» **SUPPLIED INFORMATION**

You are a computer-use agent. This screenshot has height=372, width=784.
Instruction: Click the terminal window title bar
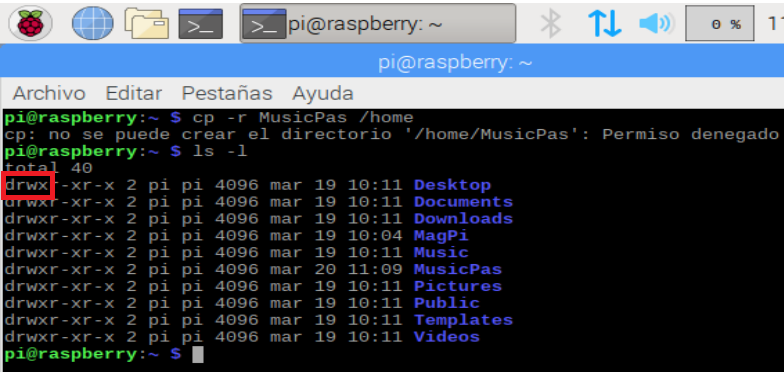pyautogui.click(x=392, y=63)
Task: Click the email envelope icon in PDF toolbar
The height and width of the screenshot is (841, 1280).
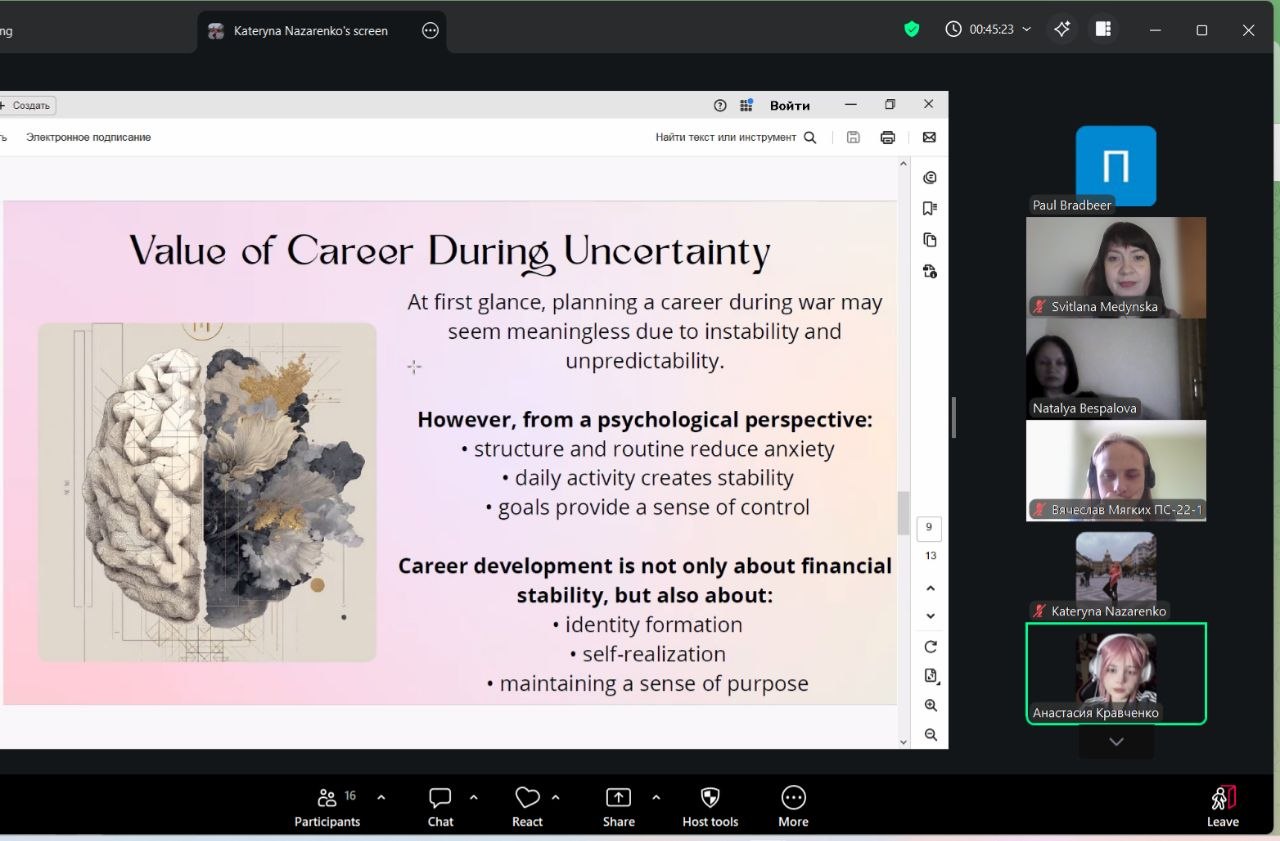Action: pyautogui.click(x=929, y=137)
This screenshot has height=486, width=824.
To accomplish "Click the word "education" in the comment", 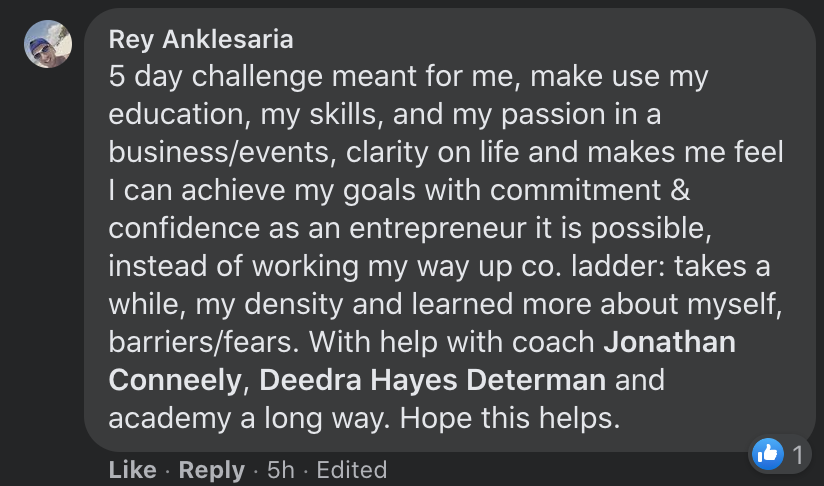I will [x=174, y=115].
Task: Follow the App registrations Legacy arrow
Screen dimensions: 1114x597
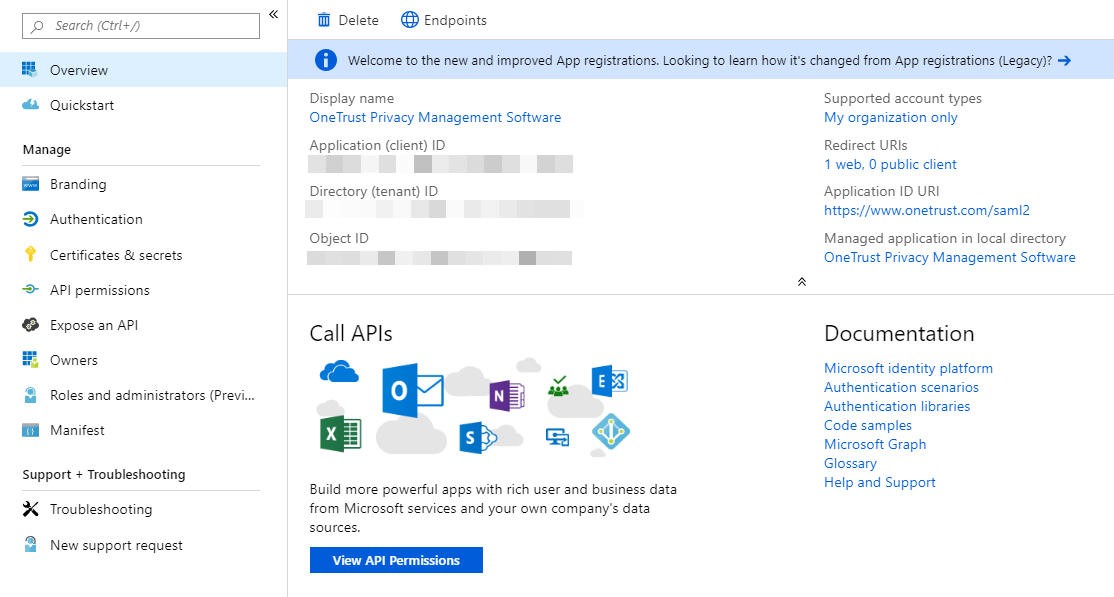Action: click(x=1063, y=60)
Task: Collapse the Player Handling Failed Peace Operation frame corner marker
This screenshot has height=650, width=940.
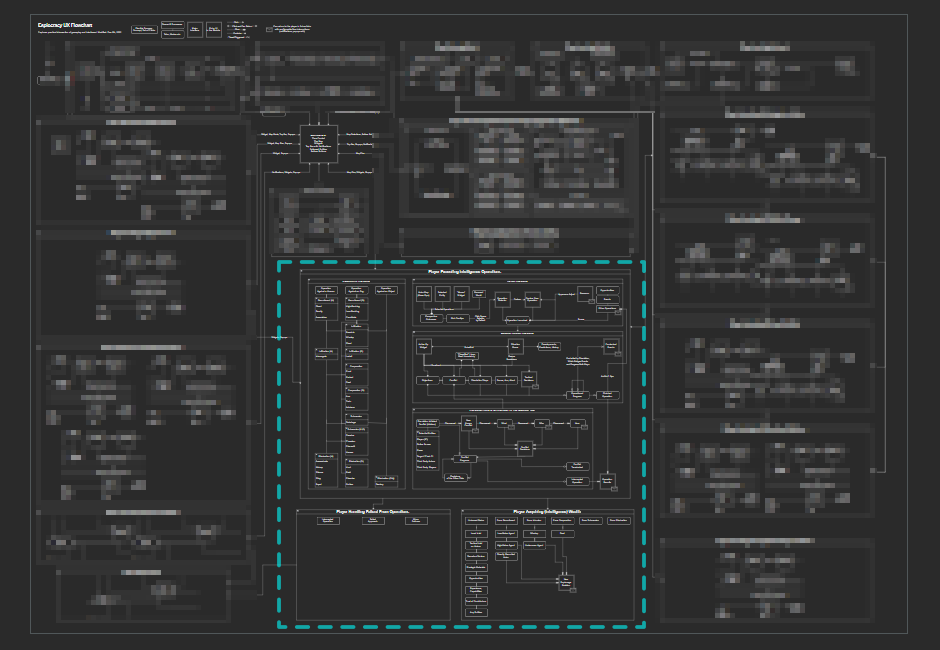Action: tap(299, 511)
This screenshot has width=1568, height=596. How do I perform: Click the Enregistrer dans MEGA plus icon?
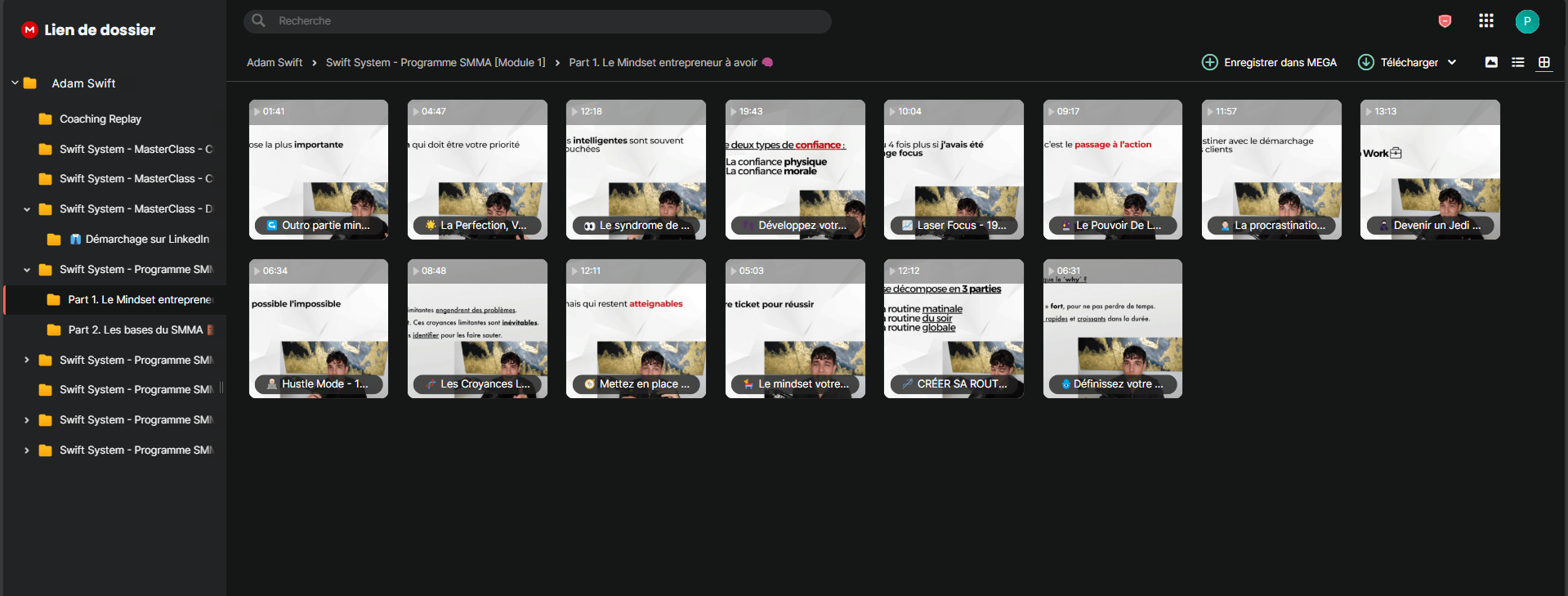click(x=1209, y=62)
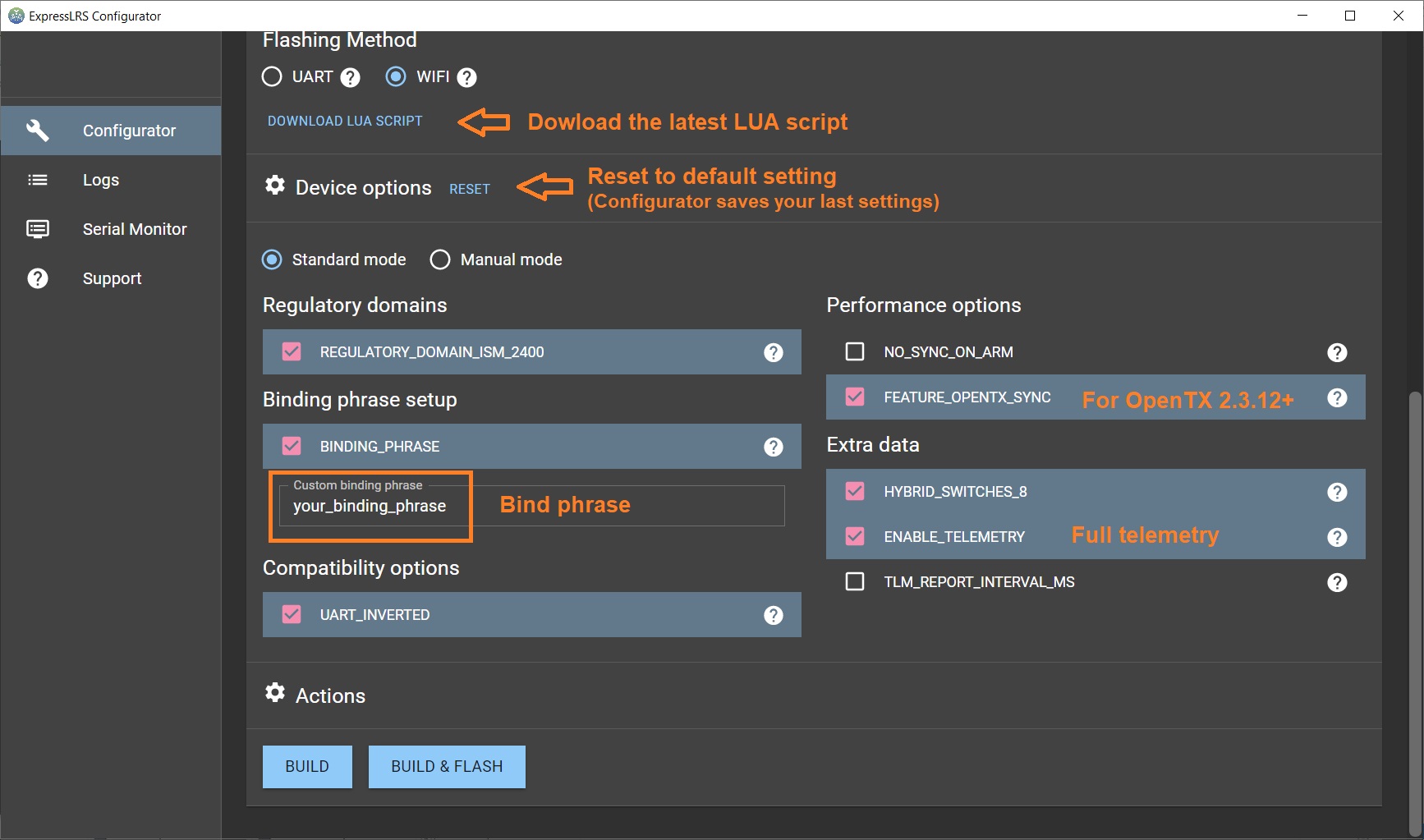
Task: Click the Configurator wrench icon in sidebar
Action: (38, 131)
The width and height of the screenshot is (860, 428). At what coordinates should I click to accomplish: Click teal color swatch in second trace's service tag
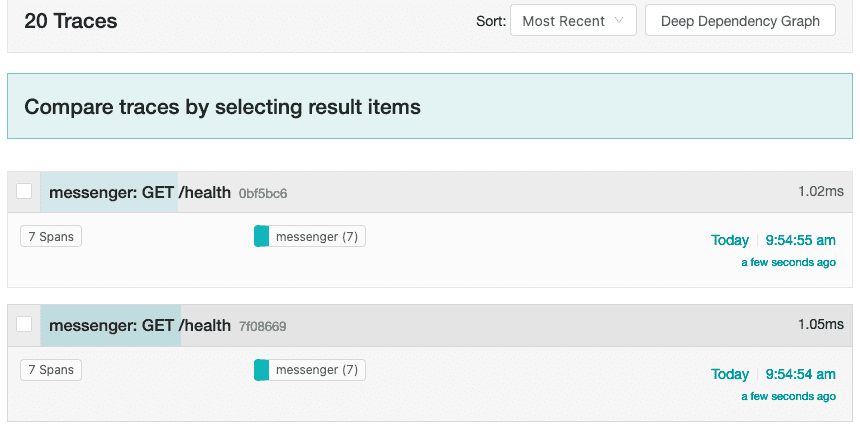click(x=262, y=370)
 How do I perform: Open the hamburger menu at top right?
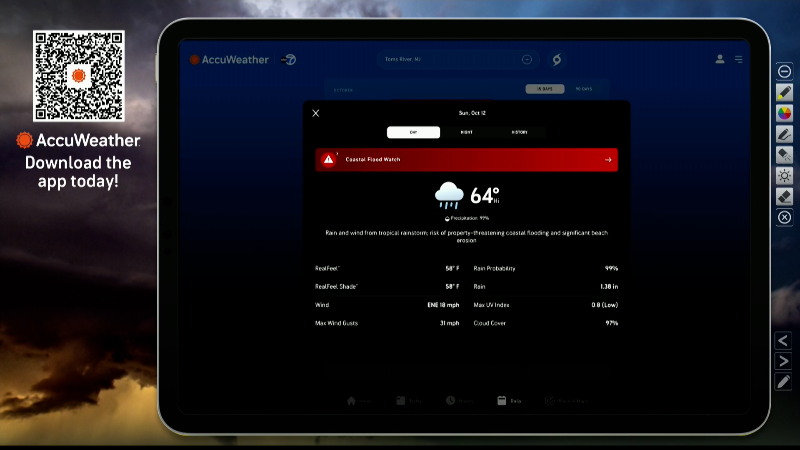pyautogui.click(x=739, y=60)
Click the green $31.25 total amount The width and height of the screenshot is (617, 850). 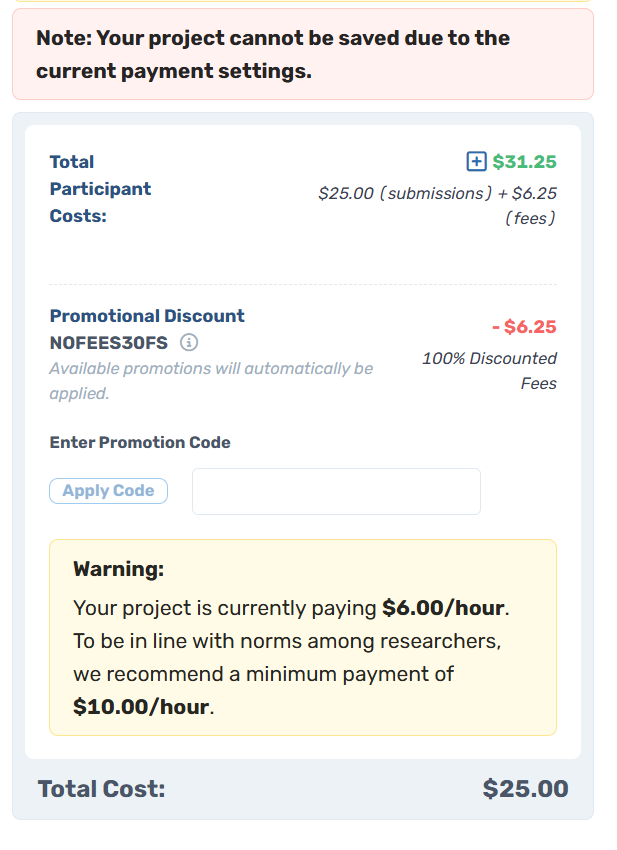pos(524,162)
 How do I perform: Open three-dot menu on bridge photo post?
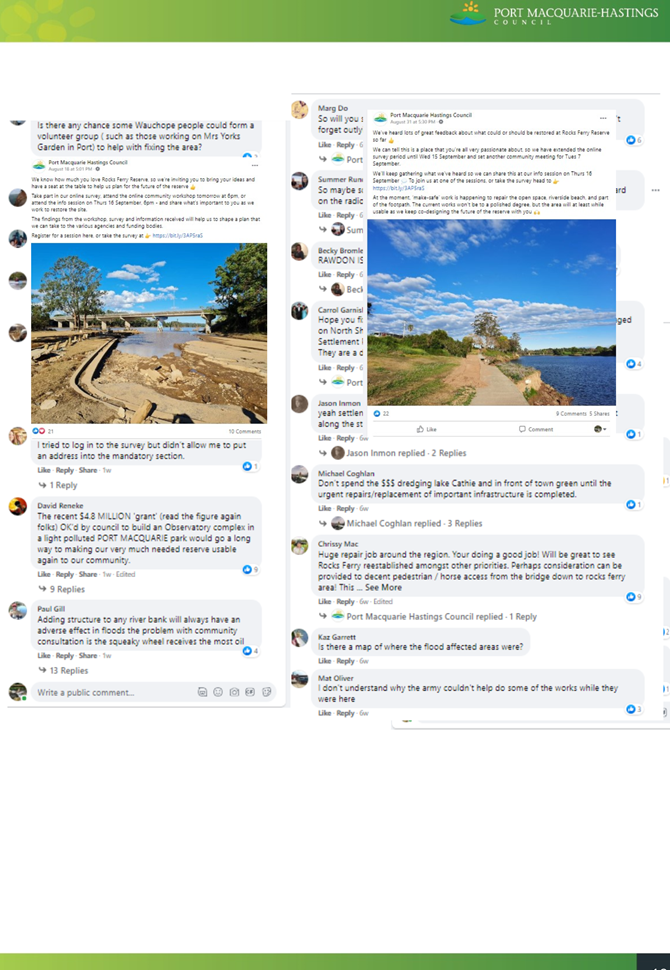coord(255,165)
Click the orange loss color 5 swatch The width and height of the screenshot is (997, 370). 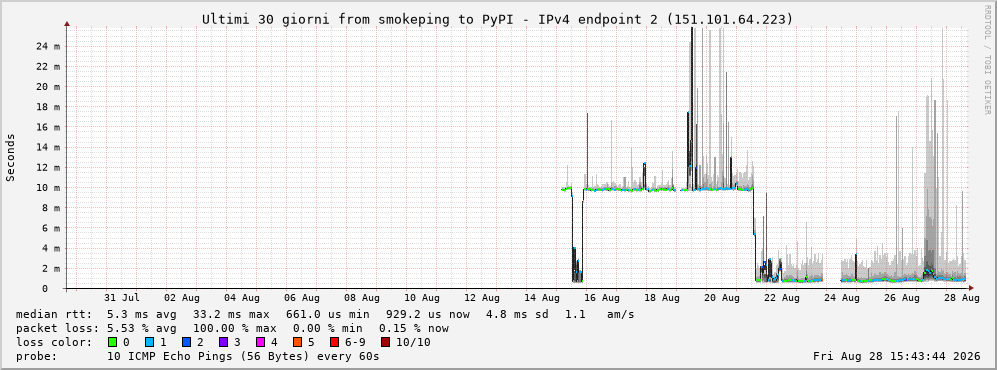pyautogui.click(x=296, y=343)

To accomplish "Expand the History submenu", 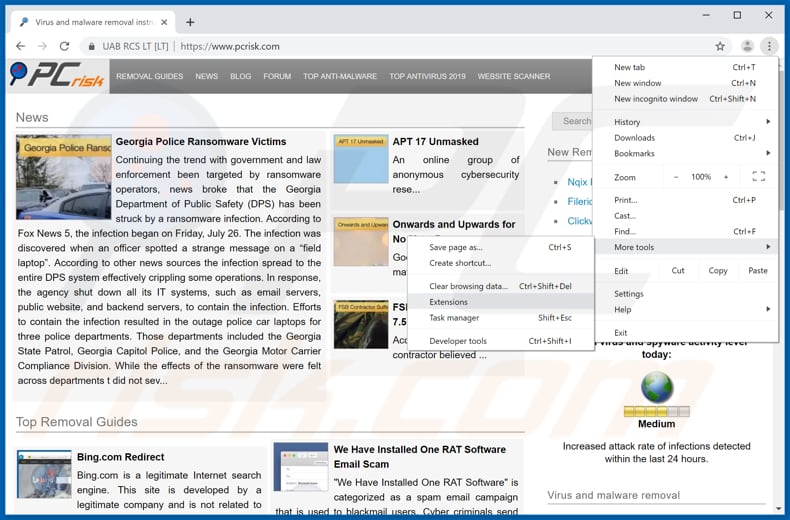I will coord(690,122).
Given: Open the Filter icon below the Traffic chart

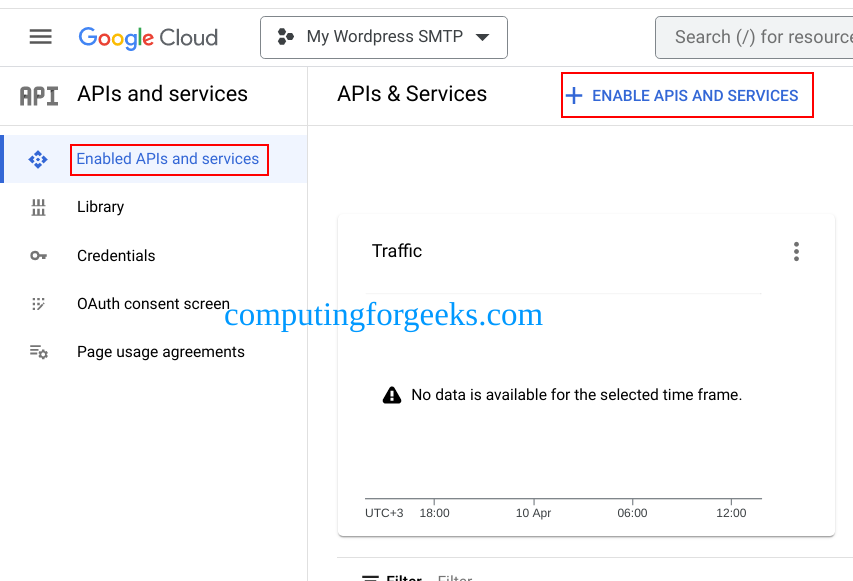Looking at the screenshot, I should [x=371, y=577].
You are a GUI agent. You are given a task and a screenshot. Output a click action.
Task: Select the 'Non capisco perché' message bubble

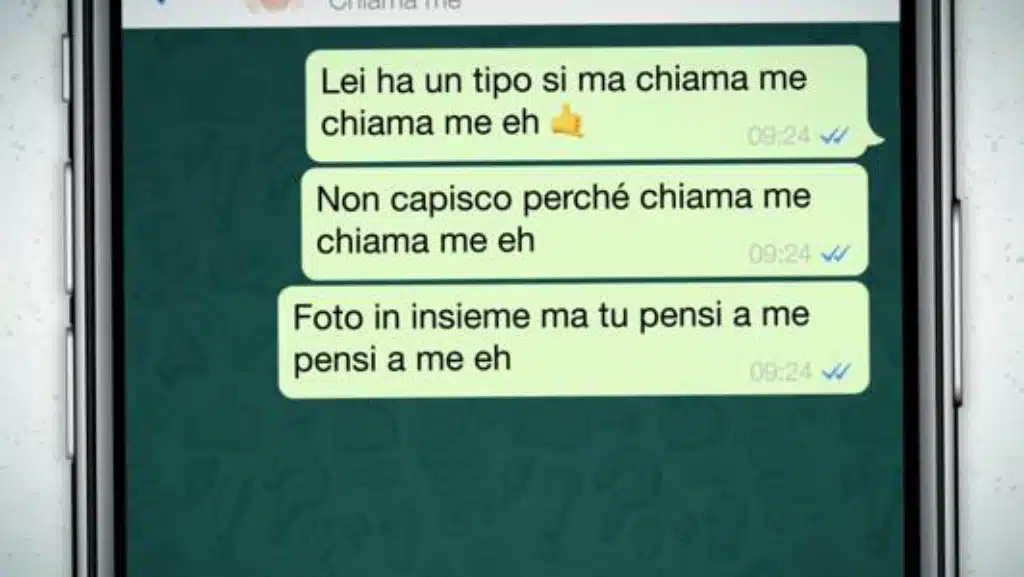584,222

» **YOUR OBJECTIVE**
Pick out every line above that contains the word "agent" and copy it.

» **TASK RESULT**
You are a computer-use agent. This screenshot has height=372, width=784.
You are a GUI agent. You are given a task and a screenshot. Output a click action.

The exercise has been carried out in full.